- [Data listing]:
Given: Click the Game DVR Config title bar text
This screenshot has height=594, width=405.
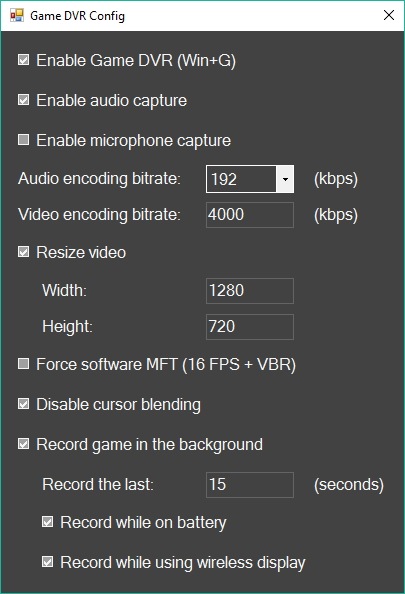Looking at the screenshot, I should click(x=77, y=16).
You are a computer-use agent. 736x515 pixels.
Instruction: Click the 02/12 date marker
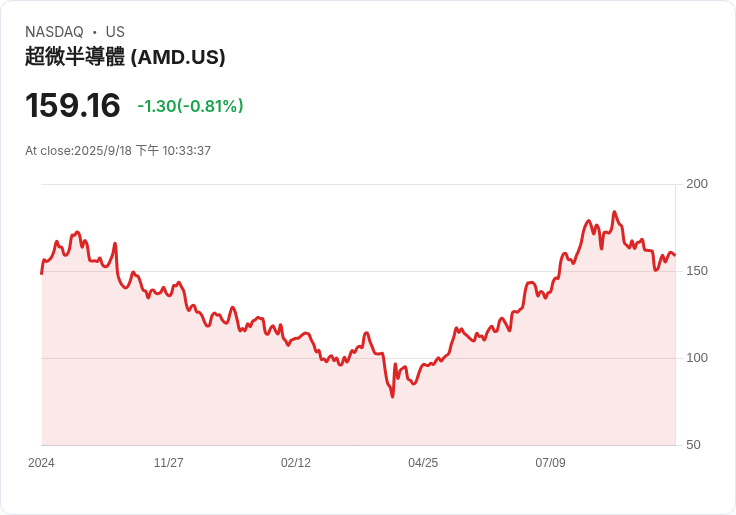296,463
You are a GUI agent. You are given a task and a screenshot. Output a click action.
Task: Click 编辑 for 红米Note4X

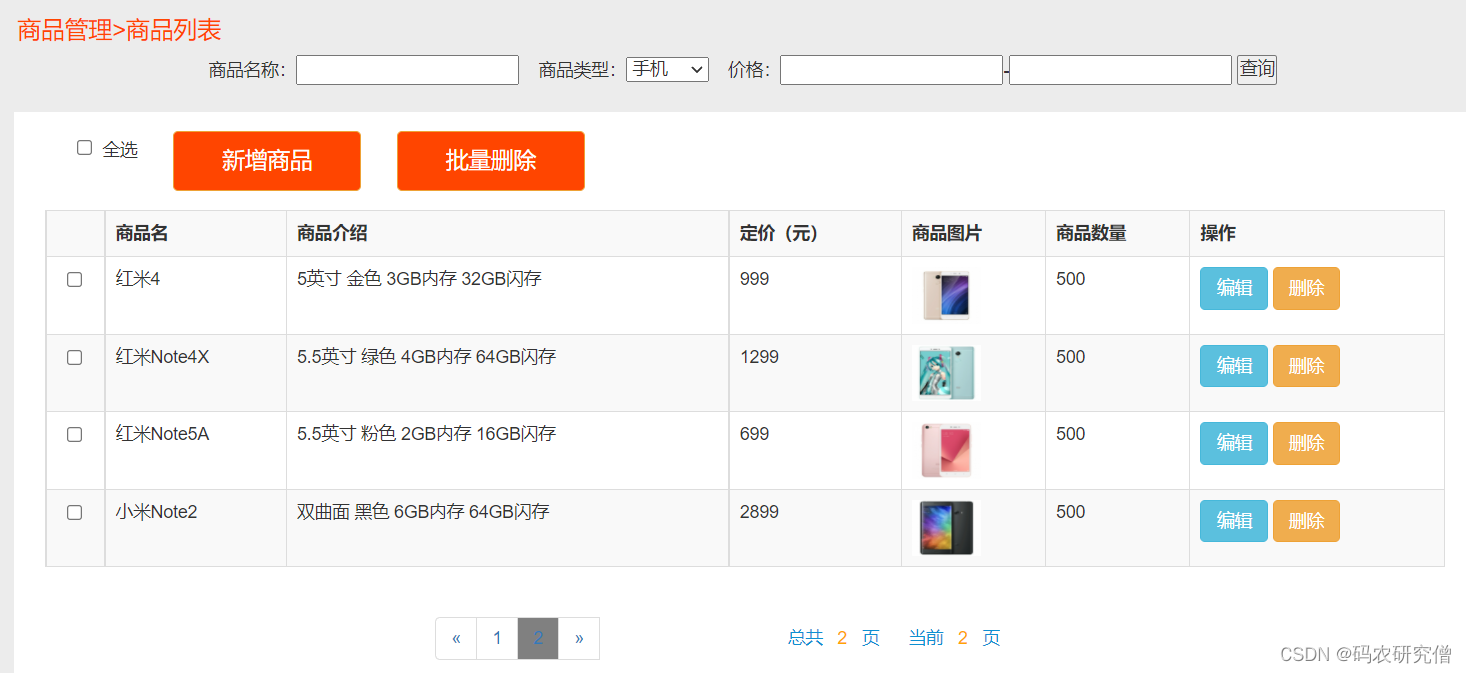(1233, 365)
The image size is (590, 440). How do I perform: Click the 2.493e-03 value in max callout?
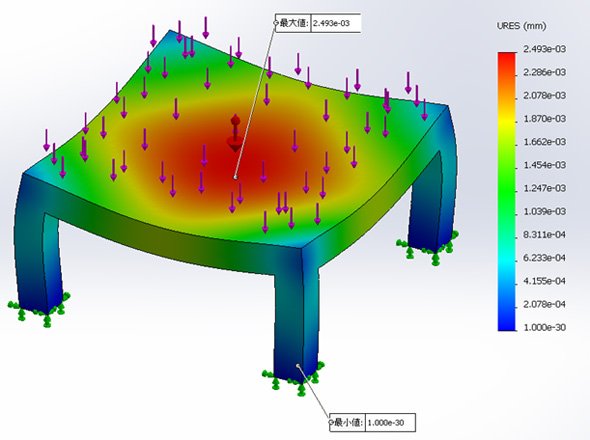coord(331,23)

- [Goal of the exercise]: Skip the pictures and output all entries exactly.

- [Expected answer]:
Given: Click the Game DVR Config title bar text
This screenshot has height=594, width=405.
Looking at the screenshot, I should click(x=77, y=16).
You are a computer-use agent. 736x515 pixels.
Instruction: Click the 02/12 date marker
296,463
You are a GUI agent. You are given a task and a screenshot. Output a click action.
Task: Click 编辑 for 红米Note4X

(1233, 365)
The image size is (590, 440). How do I perform: Click the 2.493e-03 value in max callout?
coord(331,23)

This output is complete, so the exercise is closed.